Their new anthology, HOP TO IT: POEMS TO GET YOU MOVING, pulls together 100 new poems by 90 living poets designed to get kids up, down and moving all around.  Originally conceived before the pandemic hit and so many of us evacuated our school buildings, the collection morphed and flexed, in keeping with the needs of our time.  It is now woven through with poems that acknowledge the realities of life in masks, school on Zoom, and the small and larger griefs that accompany the goof and games of childhood.

I'm so pleased that my "Poem for When Things Get a Little Too Serious" is included.  Another time I'll highlight the very fun EXTRA, EXTRA section at the back as well as some of my favorite discoveries for PreK Zoom use!

Our Poetry Friday host today is Janice Scully at Salt City Verse.  Hop on over for more book-birthday celebration of this great anthology and other poetry treats!

Thursday, October 1, 2020

duplex challenge

 Well, thank you very much, Margaret Simon! A bracing challenge for the Sunday Swaggers this month: we swag on over to Jericho Brown's THE TRADITION to learn more about the duplex form, one which I tackled already not too long ago to satisfy a different challenge.

But it would be a cheater-pants move to just reuse that poem, so in honor of the fact that in this new world order I swim laps on a cloudy October afternoon (every other year of my life pooling came to a hard stop on Labor Day Monday),  I offer this fresh and drafty new duplex, "a ghazal that is also a sonnet that is also a blues poem..."

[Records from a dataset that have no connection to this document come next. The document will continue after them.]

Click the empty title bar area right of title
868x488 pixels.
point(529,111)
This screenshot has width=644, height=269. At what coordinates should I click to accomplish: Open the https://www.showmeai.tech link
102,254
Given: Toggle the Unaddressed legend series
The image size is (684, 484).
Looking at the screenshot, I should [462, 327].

Can't wait to see what Margaret and the other Swaggers have come up with--you can too by clicking below.  

Our hostess with the mostess today is Tabatha at The Opposite of Indifference (and I mean that literally--I believe that Tabatha posts more consistently than any of us steady and prolific posters).  May your Friday be steady and prolific as well.

Saturday, September 26, 2020


I'm distracted. You're overwhelmed. I pause a moment at the bathroom window to take in the dogwood's deep red signal of fall. You pause a moment to appreciate the fleeting equinox light, and then we both return to the business of managing our business, our small part of the collective fear and dread of this moment in time.

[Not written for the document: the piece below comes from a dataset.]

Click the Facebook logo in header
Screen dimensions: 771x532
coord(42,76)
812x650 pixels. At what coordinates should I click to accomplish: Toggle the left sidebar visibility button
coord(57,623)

And then we remember:  it's not just the virus.  It's not just the deep red signal of another police shooting.  It's not just the fleeting light of grief and respect for a woman of wise and notorious decorum before we must dive into the fray again.  

Meanwhile, beneath and above all this, our climate emergency continues.  Luckily art comes to the rescue, and we are gifted a way to remember.

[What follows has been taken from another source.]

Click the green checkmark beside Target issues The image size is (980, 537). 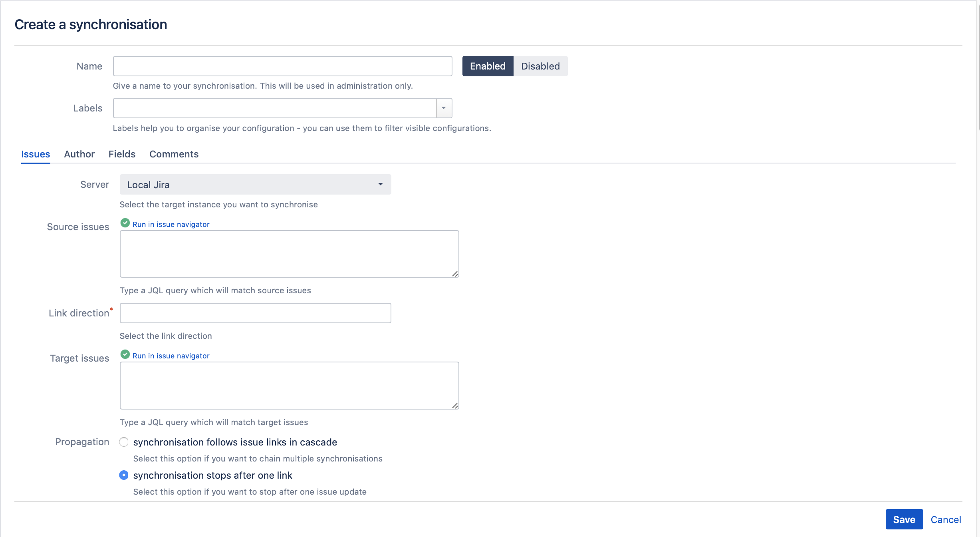point(125,354)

Union Square NYC, September 19, 2020

Please go here to read about the reimagining of Metronome, a giant electronic clock that has now been converted to a CLIMATECLOCK which shows the deadline for achieving zero global emissions before there is no turning back (this screenshot from 9/26/20 8:54 am EST).

ClimateClock has a companion website and an app where you can get not just the bad news, but good news about what IS being done around the world to reduce and reverse the effects of emissions, and how we ourselves can #ActInTime.  The app shows an action item of the week which gives us each something concrete to do.

I guess I have clocks on the mind as I navigate 2h15m of live online instruction for each of two groups of PreK children every day.  How do I offer lively, engaging, HUMANIZING contact for 4-year-olds through a screen?  How much time is enough?  How much is too much?  How do I build in time for guided free-play choices indoors and out, like we would have in real school?

So far we're having pretty good success using Padlet for our choice boards (Indoor and Outdoor), this online countdown timer, and this music to let us know when it's time to come back to class. 


So here I am at the advertised "crossroads of poetry, public school PreK & climate action"--what can I offer?

In Jeopardy

tick tock think
tick tock play
tick tock thoughtful playful days

tick tock stumble
tick tock sigh
ticktock check the clock and try

again  again  again  again  again  again  again  again


Jone has the Poetry Friday roundup today at her spruce new blog.  Better late than never, right? in sooo many ways!